Notification Processing | Network Management, MIBs and MPLS: Principles, Design and Implementation

Notification processing is an important part of network fault management ”this is the F (fault) part of the FCAPS areas ”arguably the most critical part of any NMS because faults generally reflect problems in the network. Network problems can in turn affect end users. Notifications are the means by which SNMP agents asynchronously communicate problems with their NMS. From a scalability perspective, notifications provide a cue for remedial action from the NMS in response to some change in the network. This reduces the need for polling by the NMS. A number of issues arise in relation to SNMP notifications:

Notifications are not acknowledged by the NMS (unless they are informs).
Notifications are transported using the UDP protocol and hence are unreliable.
Faulty NEs can generate many notifications.
Aggregated services that become faulty can result in notification storms.
New hardware being added to (or reconfigured in) a network can produce notification storms.

When an NMS receives an SNMP trap over an unreliable transport, it never acknowledges it. This is in the interests of scalability and keeping the management protocol as lightweight as possible. It also helps avoid exacerbating situations such as network congestion. When an agent detects a problem, it sends a best-effort notification message and delegates resolution of the underlying problem to the NMS. Networks are often designed to leave an absolute minimum of about 25 percent bandwidth free to allow for routing, signaling, and management protocols to continue to operate at all times. If this is adhered to, then in theory agent notifications should always get through to the NMS. This enables the latter to carry out some meaningful remedial action.

Faulty NEs can generate large numbers of notifications; for example, if a node interface is flapping up and down, then each status transition results in a new notification. The NMS user should quickly try to resolve this by downing the associated link or resolving the underlying problem with the interface.

Aggregated services, such as layer 2 VPNs (as we saw in Chapter 3, "The Network Management Problem," Figure 3-2), may have thousands of underlying connections. If a major fault occurs, such as a fiber cut, then the originating node for each affected connection may legitimately emit a notification. This can result in a great many notifications, particularly for the increasingly dense next-generation NEs (described in Chapter 3). If the NEs are aware they are participating in a VPN, then it should be possible to intelligently reduce the number of notifications, as discussed next .

MIB Note: Scalable Aggregated Services

Managed objects that are constituents of an aggregated service (such as all the virtual circuits in a layer 2 VPN) can be logically grouped by an NMS. This allows the network operator to view the service as a whole rather than as a collection of objects.
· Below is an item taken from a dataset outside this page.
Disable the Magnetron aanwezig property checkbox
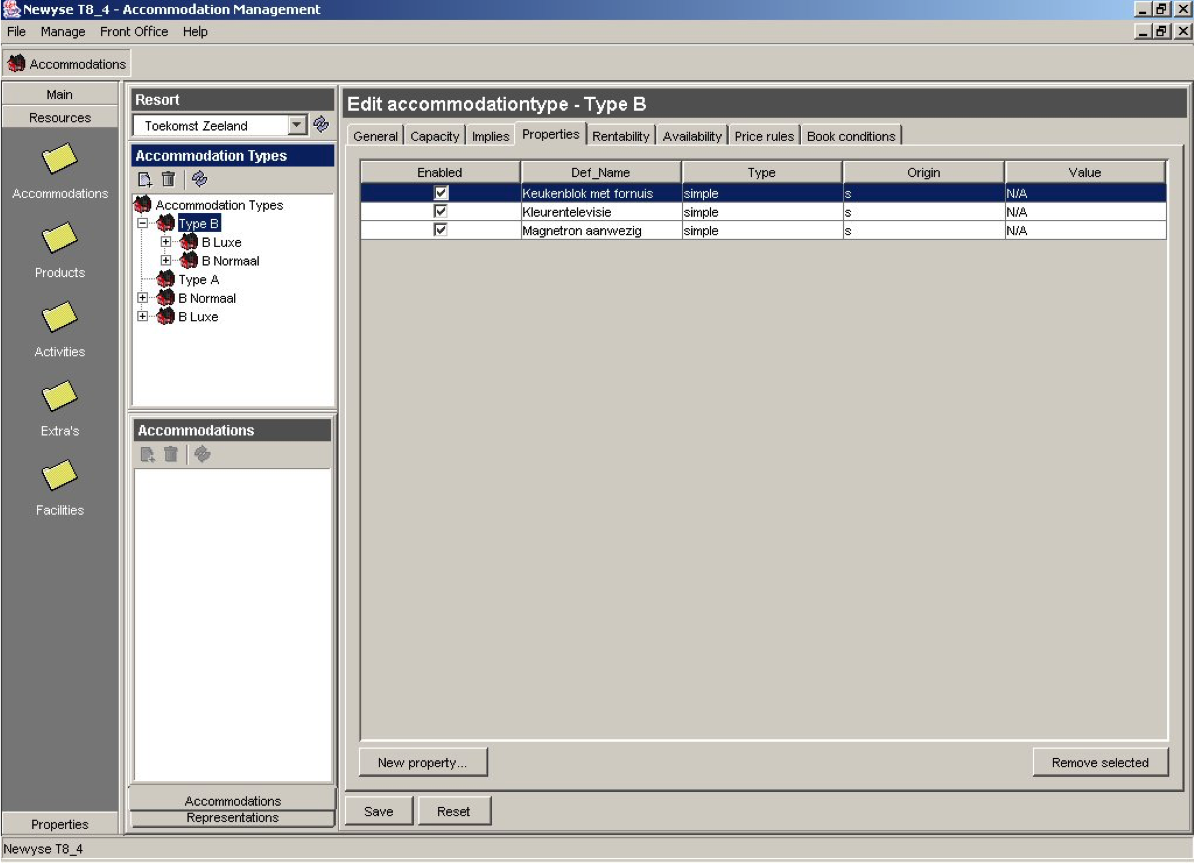Image resolution: width=1194 pixels, height=863 pixels. pyautogui.click(x=440, y=230)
The NEs are not generally aware of such a grouping. This means that the associated NEs cannot act in concert in the event of faults. This can lead to problems like notification storms.

A MIB table that expressed membership of aggregated services like VPNs could help prevent such notification storms. MIB indexes of members (e.g., virtual circuits) could be entered in the table, and the NEs could then negotiate overall service status before issuing notifications. This would have the effect of pushing more intelligence into the network and reducing the burden on the NMS. Given the trend towards increasingly dense NEs with more complex component objects (such as layer 2 and layer 3 VPNs), this type of issue may become more important.

NNM Notification Processing

NNM uses the term event to describe NE notifications as well as messages from other sources (e.g., external applications). NNM provides an alarm browser for all such events. Important (service- affecting ) events can then be configured to show up as alarms so that operator intervention is prompted.

NNM distinguishes between SNMP notifications and events. The lifecycle for a notification is as follows :

An NE sends a notification.
The notification is received by NNM and logged.
NNM then distributes the notification to applications that registered for it.

NNM allows notifications to be paired so that notification A indicates a problem (e.g., link down) and notification B indicates problem rectification (e.g., link up). Not all notifications are symmetric like this; for example, if an LSR receives an MPLS-encapsulated packet with an invalid (or unknown) label ”this is called a label fault ”then there is no correction for this. It is a once-off, hopefully transient type of error. Paired notifications assist a network operator because they reflect those situations when the network self-heals. Likewise, when the corrective notification does not occur, then the fault remains active.

NNM also supports event correlation in which a given notification is processed before it is forwarded to one of the applications. This helps in situations where the same notification keeps recurring. As mentioned in the previous chapter, a very useful NE facility would be one that allows for notifications to be staggered or paced in order to avoid flooding the network with unnecessary traffic. This is particularly relevant during network reconfigurations. Some MIBs support notification throttling (RFC 1224) by using a sliding window of a specific duration (in seconds) and limiting the number of notifications allowed in this window.